- [Excerpt provided]

[Start]

Award-winning filmmaker Mohamed Ben Attia discusses ‘Behind the Mountains’ set to screen at RSIFF

Award-winning filmmaker Mohamed Ben Attia discusses ‘Behind the Mountains’ set to screen at RSIFF
Mohamed Ben Attia in Paris in 2016. (Supplied)
Short Url
Updated 02 December 2023
Follow

Award-winning filmmaker Mohamed Ben Attia discusses ‘Behind the Mountains’ set to screen at RSIFF

Award-winning filmmaker Mohamed Ben Attia discusses ‘Behind the Mountains’ set to screen at RSIFF
  • The film heads to Saudi Arabia after screening at the Venice Film Festival this year
  • The director has won multiple awards at the Berlin International Film Festival and has been nominated for prizes in Venice and Chicago, among other festivals

DUBAI: Years ago, Tunisian filmmaker Mohamed Ben Attia was struck by an image he couldn’t get out of his head. It was a man running towards a cliff, and when he reached the edge, he started to fly. He knew there was greatness in it — a perfect image of freedom. He felt it could perhaps be the basis for his greatest film. But as he wrote and he wrote, nothing came of it. The emotions felt flat. It wasn’t that the idea wasn’t ready — he wasn’t ready himself.   

“I was maybe 20 years old at the time. I was childish and immature. Everything I wrote made little sense to me,” Ben Attia tells Arab News. “But when I finished my film ‘Hedi’ in 2016, the idea returned. Suddenly this idea of a man flying started appearing in my mind beside my own emotions — the rage I was feeling deep within myself. And then these feelings and that image started to blend.”

[End]

- [Excerpted data]
[Start]

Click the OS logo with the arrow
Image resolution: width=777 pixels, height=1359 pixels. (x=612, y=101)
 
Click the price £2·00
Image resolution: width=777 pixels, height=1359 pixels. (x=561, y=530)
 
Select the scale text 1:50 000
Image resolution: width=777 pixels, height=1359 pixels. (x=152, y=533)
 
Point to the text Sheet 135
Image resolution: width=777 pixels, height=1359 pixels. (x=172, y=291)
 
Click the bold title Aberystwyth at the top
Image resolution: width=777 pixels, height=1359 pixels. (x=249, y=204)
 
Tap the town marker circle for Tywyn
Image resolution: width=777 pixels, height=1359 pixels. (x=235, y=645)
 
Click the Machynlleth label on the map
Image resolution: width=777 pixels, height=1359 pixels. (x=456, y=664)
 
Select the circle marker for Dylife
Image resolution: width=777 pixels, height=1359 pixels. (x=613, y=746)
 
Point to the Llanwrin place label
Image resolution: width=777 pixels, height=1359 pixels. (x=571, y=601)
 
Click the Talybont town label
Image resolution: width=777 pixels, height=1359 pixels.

[End]

- [Directives]
1) In the article about Mohamed Ben Attia, which of his films did he finish in 2016?
2) Condense the paragraph of the Mohamed Ben Attia article that begins "DUBAI: Years ago" into two or three sentences, keeping its main facts.
3) Carry the article about Mohamed Ben Attia forward from its final paragraph.

- [Results in order]
1) He finished "Hedi" in 2016.

2) Years ago, Tunisian filmmaker Mohamed Ben Attia became fixated on an image of a man running toward a cliff and flying from its edge, which he saw as a perfect picture of freedom and possibly the basis for his greatest film. However, his writing went nowhere and the emotions felt flat, because he himself was not yet ready.

3)
At the start of December, “Behind the Mountains,” the result of that renewed inspiration, will screen in competition at the 2023 Red Sea International Film Festival, after receiving support from the Red Sea Fund while in production. The film made its acclaimed debut at the Venice International Film Festival in September, and as much as Ben Attia put his all into the making of the film, seeing audiences react to such a deeply personal and multifaceted movie can sometimes be painful.  




Ben Attia on set with Walid Bouchhioua, who stars as Yassine in “Behind the Mountains.” (Supplied)

“I hate this at times, to be honest. I know I’m supposed to love it, but it can be difficult when people get so confused by watching it, trying to figure out what it’s trying to tell them,” Ben Attia says. “This is part of doing cinema — a film cannot be loved by everyone. But it’s a very strange feeling with this film particularly, because it’s hard even for me to explain the meaning of the film, as well as for many to understand what drives this character to begin with.”  

“Behind the Mountains” begins simply enough, at least. Rafik is released from a Tunisian prison, four years after his mental health issues manifested as a violent outburst in his former workplace. He now believes he can fly, and kidnaps his young son to take him to a special place behind the mountains to show him that his vision is real.  

There are many potential interpretations of this tale, but it’s hard not to draw parallels to the story of Tunisia itself, even for Ben Attia. Almost exactly 13 years ago, the Tunisian Revolution began, culminating in the ousting of the Ben Ali government and the start of a still-ongoing redrawing of the Tunisian political landscape and a reorganization of the country’s society at large.  




Ben Attia on set with Majd Mastoura, who stars as Rafik in “Behind the Mountains.” (Supplied)

In a time of great upheaval, a world of possibility emerges. Suddenly, the future feels free — enough to make a man feel that he could fly, because perhaps he can. But is the anarchy of freedom a blessing? A curse? Both? And can anything truly change if people continue to impose the same mental shackles on themselves as they did before? It’s a complicated subject that has caused more than a few headaches, to put it lightly.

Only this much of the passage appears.